By Laura Graham
4 minute read
We at Manifesto talk a lot about the importance of engagement in the World of membership. Despite it being the key measure of success for most organisations, revenue is actually a lagging indicator, you only know you’re doing well a few weeks or months down the line when you see the money (hopefully) rolling in. Engagement however is the leading indicator, if you’ve got deep engagement in your products and services, and are effectively monetising it, you know that the commercials will follow.
We’ve noticed that our clients are increasingly looking to orchestration to personalise experiences for, and deepen relationships with, their audiences. So what on earth is it? And what’s needed to make it a reality?
Orchestration is a set of data-driven capabilities that creates seamless, smarter, and in some cases, more automated customer experiences across all of your channels and touch-points. Together they allow businesses to better identify and communicate with their audiences through unified and relevant experiences. This in turn increases the likelihood of prospective customers converting, and existing customers engaging more.
The commercial benefit is therefore an attractive one, a Forrester study found that organisations effectively using orchestration were 2.5 times more likely to increase customer lifetime value.
Making it happen
It’s not easy to do, even more so given we’re in a World where privacy around personal details is a hot topic, so we’ve done our best to keep it simple. Here are the capabilities that you’ll need to ‘do’ orchestration;
- UNIFY: ingestion and integration of data
- ANALYSE: data analysis and audience development
- ACTIVATE: development of personalised experiences and journeys for deployment across channels. Performance measurement of interactions to aid optimisation
- MONITOR: data governance and maintenance of customer data
According to another Forrester survey, 69% of businesses anticipate that they’ll increase their investment in orchestration platforms (or customer data platforms, otherwise known as CDPs) over the next few years.
A CDP is the hub that pulls data sets together to understand audiences across channels, segment these audiences and develop the most relevant experience for them. There are plenty of options out there, varying in their breadth vs. depth of capabilities (e.g. more focus identify resolution vs. building complex journeys), as well as the size of business and sector that they cater to.
The tech isn’t a panacea for success however, it only delivers the outcomes that you set it up to deliver. Be clear on what drives commercial value for you, the associated audience use cases and what your current capability gaps are to determine which route to go down.
Don’t forget the human component
Orchestration capabilities will already exist to varying degrees in most businesses, however what makes orchestration different is that to create a unified customer experience, it requires a unified organisation model.
This doesn’t necessarily mean you need to change your organisation structure, but you do need to think about how you design ways of working that are centered around your audience. Your different teams need to work together, share data and tech, and align on objectives.
An operating model fit for orchestration requires marketing, operations, product and data/tech teams to be in lockstep. First and foremost, these teams need to align on priority use cases, metrics and the jobs to be done across functions. From there, process flows can be designed that identify key handoffs, team responsibilities and skills that each team needs to invest in.
One last thing…
Any customer focused organisation will know that expectations are always going to increase, and that they need to be ready for the next shift.
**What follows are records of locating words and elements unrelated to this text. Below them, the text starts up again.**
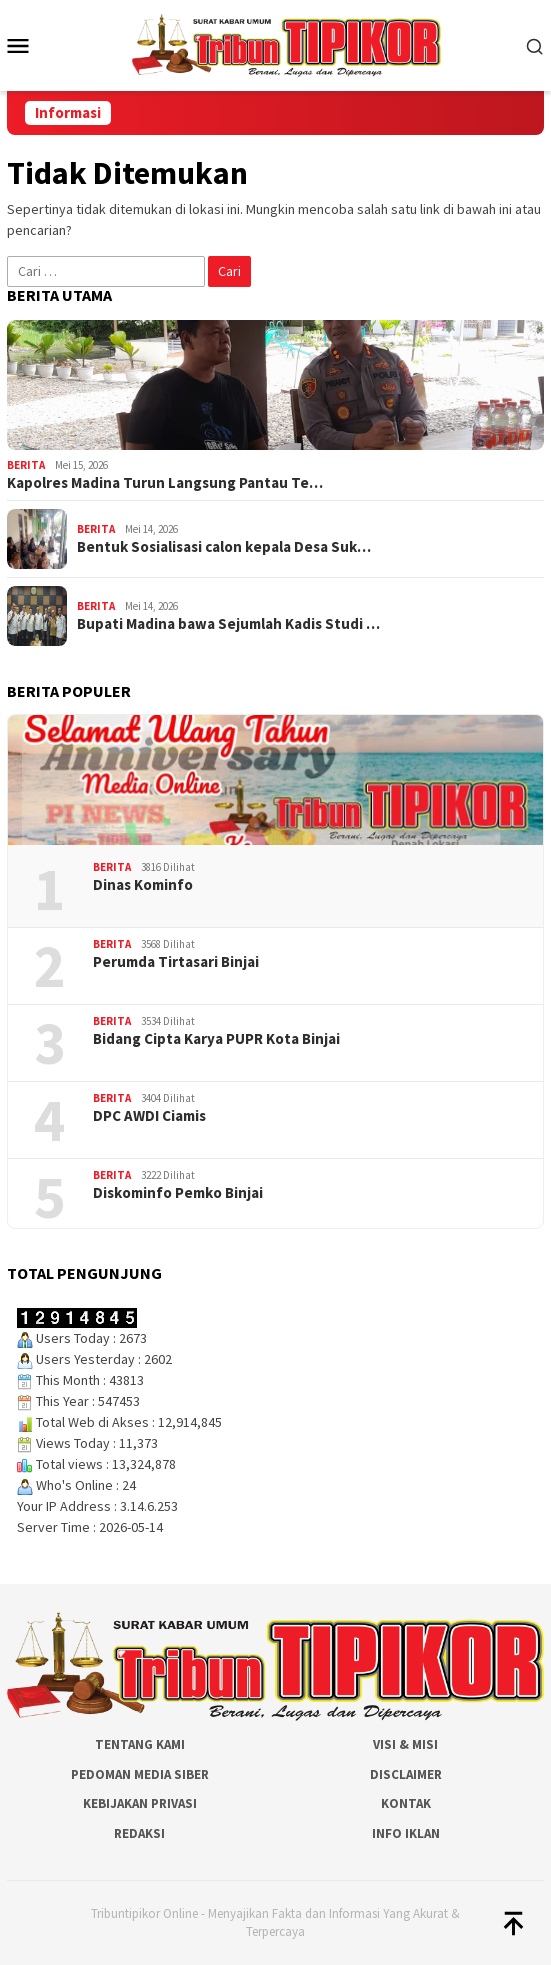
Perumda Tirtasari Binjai (176, 962)
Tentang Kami (140, 1744)
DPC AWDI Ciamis (149, 1116)
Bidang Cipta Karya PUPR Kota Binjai (216, 1039)
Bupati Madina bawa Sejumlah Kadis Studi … (228, 624)
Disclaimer (406, 1774)
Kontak (406, 1803)
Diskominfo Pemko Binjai (178, 1193)
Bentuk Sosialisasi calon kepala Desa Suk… (224, 547)
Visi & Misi (405, 1744)
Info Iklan (406, 1833)
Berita (26, 465)
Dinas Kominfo (143, 885)
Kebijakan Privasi (140, 1803)
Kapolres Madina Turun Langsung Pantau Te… (165, 483)
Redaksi (139, 1833)
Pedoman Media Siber (140, 1774)
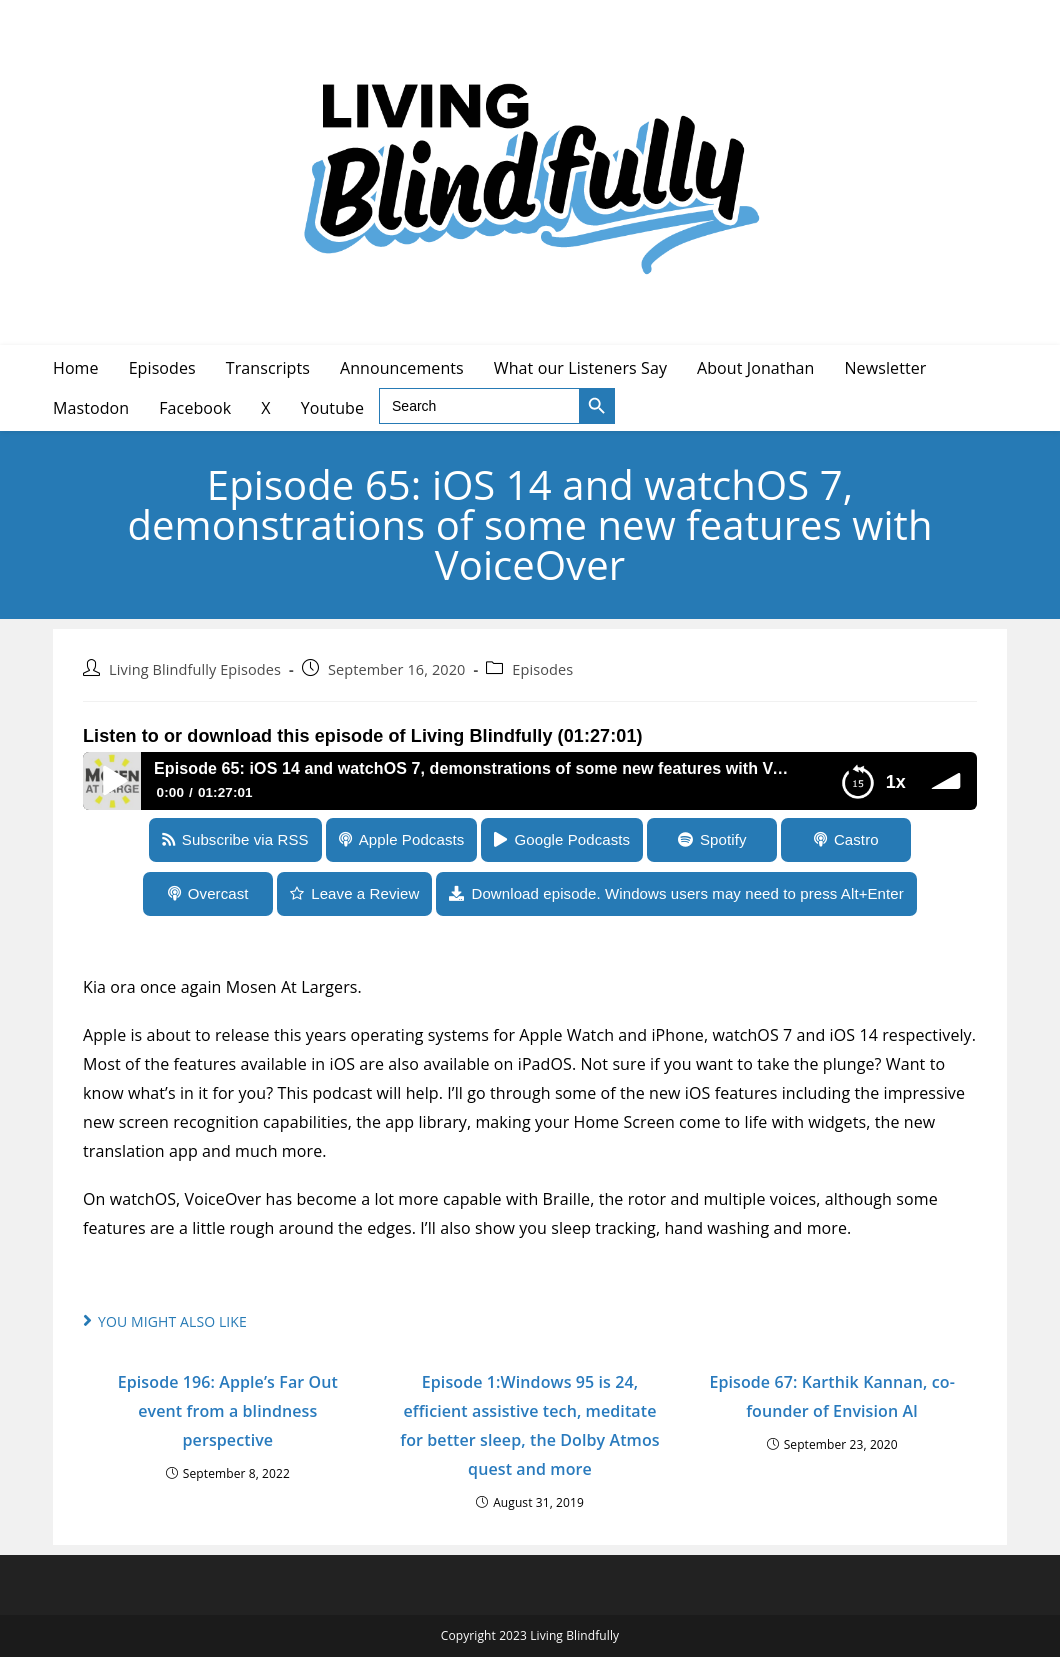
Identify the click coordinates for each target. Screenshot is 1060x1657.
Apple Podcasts (412, 839)
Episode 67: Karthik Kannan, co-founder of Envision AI (831, 1396)
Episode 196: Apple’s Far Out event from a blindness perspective (228, 1411)
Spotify (723, 839)
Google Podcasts (572, 839)
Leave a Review (365, 893)
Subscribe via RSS (245, 839)
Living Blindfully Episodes (195, 669)
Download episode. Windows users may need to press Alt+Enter (687, 893)
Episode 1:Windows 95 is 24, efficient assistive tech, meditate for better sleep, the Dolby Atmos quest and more (529, 1425)
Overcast (218, 893)
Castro (856, 839)
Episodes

There are many factors that need to be taken into account but the leading indicator to try and influence is engagement. Orchestration is the capability that allows businesses to develop and deploy products, services and experiences in a personalised way so that audiences keep on coming back for more. This is more than simply investing in the right technology, an orchestra inevitably needs a conductor, so make sure that your teams understand what they’re aiming for, they’re empowered to play their role in getting there, and are a single army moving in step in the process.